▶ _THE TASK_
Your answer must be the full set of entries, reproduced exactly.
......
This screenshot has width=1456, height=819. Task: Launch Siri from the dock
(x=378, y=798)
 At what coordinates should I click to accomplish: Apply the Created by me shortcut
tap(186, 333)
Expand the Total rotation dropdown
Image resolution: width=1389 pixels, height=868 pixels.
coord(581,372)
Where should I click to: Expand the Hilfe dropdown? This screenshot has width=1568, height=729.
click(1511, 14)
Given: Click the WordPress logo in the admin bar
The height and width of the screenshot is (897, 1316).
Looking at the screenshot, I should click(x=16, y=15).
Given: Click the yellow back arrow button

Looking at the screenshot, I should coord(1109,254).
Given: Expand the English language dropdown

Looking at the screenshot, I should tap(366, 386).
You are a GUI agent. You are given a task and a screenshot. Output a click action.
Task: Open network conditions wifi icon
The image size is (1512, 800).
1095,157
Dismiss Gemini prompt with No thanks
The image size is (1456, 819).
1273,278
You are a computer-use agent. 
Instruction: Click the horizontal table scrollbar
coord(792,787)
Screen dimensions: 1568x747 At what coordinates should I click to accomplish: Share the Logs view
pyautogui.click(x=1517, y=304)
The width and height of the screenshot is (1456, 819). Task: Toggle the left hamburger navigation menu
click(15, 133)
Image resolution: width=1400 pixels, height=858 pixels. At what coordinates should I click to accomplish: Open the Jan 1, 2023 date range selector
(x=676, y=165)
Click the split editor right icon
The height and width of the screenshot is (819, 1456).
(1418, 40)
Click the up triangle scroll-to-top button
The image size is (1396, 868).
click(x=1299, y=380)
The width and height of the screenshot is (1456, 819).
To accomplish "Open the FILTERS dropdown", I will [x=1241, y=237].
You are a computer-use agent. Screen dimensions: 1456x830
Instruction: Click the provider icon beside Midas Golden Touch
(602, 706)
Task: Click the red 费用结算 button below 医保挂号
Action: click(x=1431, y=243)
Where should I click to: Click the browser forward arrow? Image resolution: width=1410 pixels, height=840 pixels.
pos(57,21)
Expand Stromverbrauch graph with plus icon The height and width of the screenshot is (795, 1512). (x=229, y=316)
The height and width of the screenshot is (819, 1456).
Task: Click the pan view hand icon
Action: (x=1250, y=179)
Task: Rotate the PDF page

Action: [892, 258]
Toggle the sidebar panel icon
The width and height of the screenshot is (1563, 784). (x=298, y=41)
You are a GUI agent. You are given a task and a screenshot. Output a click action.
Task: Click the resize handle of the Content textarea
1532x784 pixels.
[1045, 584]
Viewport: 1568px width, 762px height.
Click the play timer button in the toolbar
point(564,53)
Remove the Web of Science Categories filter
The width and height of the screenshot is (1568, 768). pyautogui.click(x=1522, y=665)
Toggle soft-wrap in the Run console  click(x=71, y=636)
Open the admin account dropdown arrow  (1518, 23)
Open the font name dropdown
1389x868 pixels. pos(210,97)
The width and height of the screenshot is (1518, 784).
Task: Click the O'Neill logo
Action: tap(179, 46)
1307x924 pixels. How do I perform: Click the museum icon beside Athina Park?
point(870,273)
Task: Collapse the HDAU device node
......
▶ _RESULT BELOW_
This screenshot has width=1456, height=819. Task: Launch Siri from the dock
(x=378, y=798)
 At what coordinates should I click to accomplish: Apply the Created by me shortcut
tap(186, 333)
Expand the Total rotation dropdown
Image resolution: width=1389 pixels, height=868 pixels.
coord(581,372)
Where should I click to: Expand the Hilfe dropdown? This screenshot has width=1568, height=729.
click(1511, 14)
Given: Click the WordPress logo in the admin bar
The height and width of the screenshot is (897, 1316).
Looking at the screenshot, I should click(x=16, y=15).
Given: Click the yellow back arrow button

Looking at the screenshot, I should coord(1109,254).
Given: Expand the English language dropdown

Looking at the screenshot, I should tap(366, 386).
You are a GUI agent. You are given a task and a screenshot. Output a click action.
Task: Open network conditions wifi icon
The image size is (1512, 800).
1095,157
Dismiss Gemini prompt with No thanks
The image size is (1456, 819).
1273,278
You are a computer-use agent. 
Instruction: Click the horizontal table scrollbar
coord(792,787)
Screen dimensions: 1568x747 At what coordinates should I click to accomplish: Share the Logs view
pyautogui.click(x=1517, y=304)
The width and height of the screenshot is (1456, 819). Task: Toggle the left hamburger navigation menu
click(15, 133)
Image resolution: width=1400 pixels, height=858 pixels. At what coordinates should I click to accomplish: Open the Jan 1, 2023 date range selector
(x=676, y=165)
Click the split editor right icon
The height and width of the screenshot is (819, 1456).
(1418, 40)
Click the up triangle scroll-to-top button
The image size is (1396, 868).
click(x=1299, y=380)
The width and height of the screenshot is (1456, 819).
To accomplish "Open the FILTERS dropdown", I will [x=1241, y=237].
You are a computer-use agent. Screen dimensions: 1456x830
Instruction: Click the provider icon beside Midas Golden Touch
(602, 706)
Task: Click the red 费用结算 button below 医保挂号
Action: click(x=1431, y=243)
Where should I click to: Click the browser forward arrow? Image resolution: width=1410 pixels, height=840 pixels.
pos(57,21)
Expand Stromverbrauch graph with plus icon The height and width of the screenshot is (795, 1512). (x=229, y=316)
The height and width of the screenshot is (819, 1456).
Task: Click the pan view hand icon
Action: (x=1250, y=179)
Task: Rotate the PDF page

Action: [892, 258]
Toggle the sidebar panel icon
The width and height of the screenshot is (1563, 784). (x=298, y=41)
You are a GUI agent. You are given a task and a screenshot. Output a click action.
Task: Click the resize handle of the Content textarea
1532x784 pixels.
[1045, 584]
Viewport: 1568px width, 762px height.
Click the play timer button in the toolbar
point(564,53)
Remove the Web of Science Categories filter
The width and height of the screenshot is (1568, 768). pyautogui.click(x=1522, y=665)
Toggle soft-wrap in the Run console  click(x=71, y=636)
Open the admin account dropdown arrow  (1518, 23)
Open the font name dropdown
1389x868 pixels. pos(210,97)
The width and height of the screenshot is (1518, 784).
Task: Click the O'Neill logo
Action: tap(179, 46)
1307x924 pixels. How do I perform: Click the museum icon beside Athina Park?
point(870,273)
Task: Collapse the HDAU device node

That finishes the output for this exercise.